Others hailed the move, which was announced Tuesday, saying it would prevent accidental disclosure of information always meant to be confidential.
“Everyone has the right to support social causes without being harassed,” David Keating, president of the nonprofit Institute for Free Speech, said in a statement.
Under the new rule, the IRS will stop routinely collecting information identifying specific donors to tax exempt groups, except for charities, for which donations are tax deductible. Previously, the IRS collected this information but didn’t make it public.
The rule change means entities such as so-called Section 501(c)(4) groups that spend money to influence elections no longer will have to tell the government who their donors are, though they will have to keep records of donor information. Unlike candidates, political parties and regulated political action committees, these groups aren’t required to disclose their finances, including donors, to the Federal Election Commission.

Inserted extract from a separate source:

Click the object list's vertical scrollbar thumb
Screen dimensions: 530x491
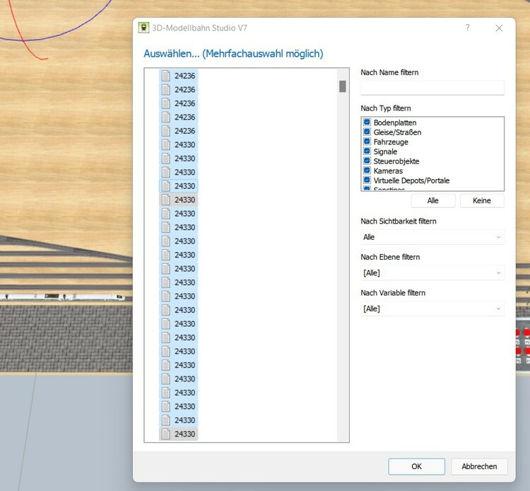(343, 86)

Nonprofits known to critics as “dark money” groups have spent nearly $1 billion to influence federal elections over the last decade, according to reports filed with the FEC. And much of their election-related spending isn’t reported because groups skirt campaign finance rules by avoiding specific words of advocacy or spending during certain time periods not covered by the rules.
Watchdog groups and Democrats in Congress have long advocated for legislation known as the DISCLOSE Act (H.R. 2977), which would require all groups spending money to influence federal elections to publicly disclose donors funding their campaign messages. This legislation has been opposed by Republicans and blocked in the GOP-controlled Senate.
McGehee said opponents of tougher disclosure rules for nonprofit groups have argued that rules aren’t needed because the government collected donor information to prevent improper influence, such as foreign money.
“It is deeply concerning that many of those same organizations have now helped convince the IRS that collecting detailed information about the donors to politically active nonprofits is unnecessary, even as dark money groups pump huge sums of secret money into our elections,” she said.